One possible alternative to building your own reverse osmosis system from scratch is to buy a regular 3 to 5-stage filtration unit that doesn’t come with valves, water lines etc. and install it for example under your kitchen sink using component parts you bought at your local hardware store, such as:

  • T-valve
  • Water lines (¼″)
  • Quick connect with shut-off function
  • Water tank

It’s semi-DIY but at least you safe the cost for installation.

How to Connect the System

In order to connect the system:

  1. Attach the t-valve to the cold water line of your kitchen sink. By using a t-valve you will still be able to turn on the cold water at your sink.
  2. Tee off the ¼″ water line to your filter system. Add the quick connect between the system and the valve to allow water to be shut off, when system is not in use.
  3. Once the water went through the whole system, you have 2 outputs. Let the wastewater flow into your kitchen sink. Collect the filtered water in a tank, if you want to store it. Make sure that the tank is BPA-free and food-safe.

The following video is a great demonstration of how to do the setup.

Hardly Any Advantages

To save money it’s always a great idea to make things yourself instead of buying them. Unfortunately, it’s not easy to build a well-functioning reverse osmosis water filter system that is not leaking any water and comes cheaper than a commercial ro unit that can be bought in stores or online. What’s more is the extra time and effort you have to invest have not even been taken into account yet.

We recommend you read some of our reverse osmosis reviews.

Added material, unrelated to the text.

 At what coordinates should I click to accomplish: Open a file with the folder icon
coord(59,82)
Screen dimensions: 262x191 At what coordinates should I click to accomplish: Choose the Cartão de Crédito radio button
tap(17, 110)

Maybe you can find a filter unit that suits your needs and fits your budget. We also created a list of the best countertop ro systems that usually are a lot cheaper and don’t need to be installed, which is a time saver.

Portable Water Filter

You might be interested in another type of homemade water filter that is cheap, easy to build and portable. However, this self-made filter does not utilize a reverse osmosis process. You are going to need:
water bottle with lid

  • Large plastic water bottle with lid
  • Plastic straw
  • Cotton batting
  • Activated charcoal granules
  • Large and fine grain gravel
  • Large and fine grain sand
  • Coffee filter
  • Jar

Proceed as follows:

  1. Cut off the bottom of the water bottle.
  2. Create a hole in the lid large enough to fit in the plastic straw halfway.
  3. Place the bottle with the straw onto the jar upside down.
  4. Place the cotton batting at the bottom of bottle as the lining for your water filter.
  5. Place a first layer of activated charcoal granules on top of the cotton batting followed by a layer of fine grain sand. Next comes a layer of large grain sand, then a layer of fine grain gravel followed by a layer of large grain gravel.
  6. Alternate the layers until the bottle is filled up.
  7. Place the coffee filter on top.

coffee filterIn order to clean your water, pour it through the coffee filter. Contaminants will be absorbed as it moves down the bottle to the straw. The filtered water will than trickle through the straw and into the jar.

Obviously, you can’t process a great amount of water using this filter and every once in a while, you need to replace the cotton batting, charcoal granules, gravel and sand. Still, it’s a cheap and easy way to get access to filtered drinking water, if your budget does not allow for a more pricy reverse osmosis system.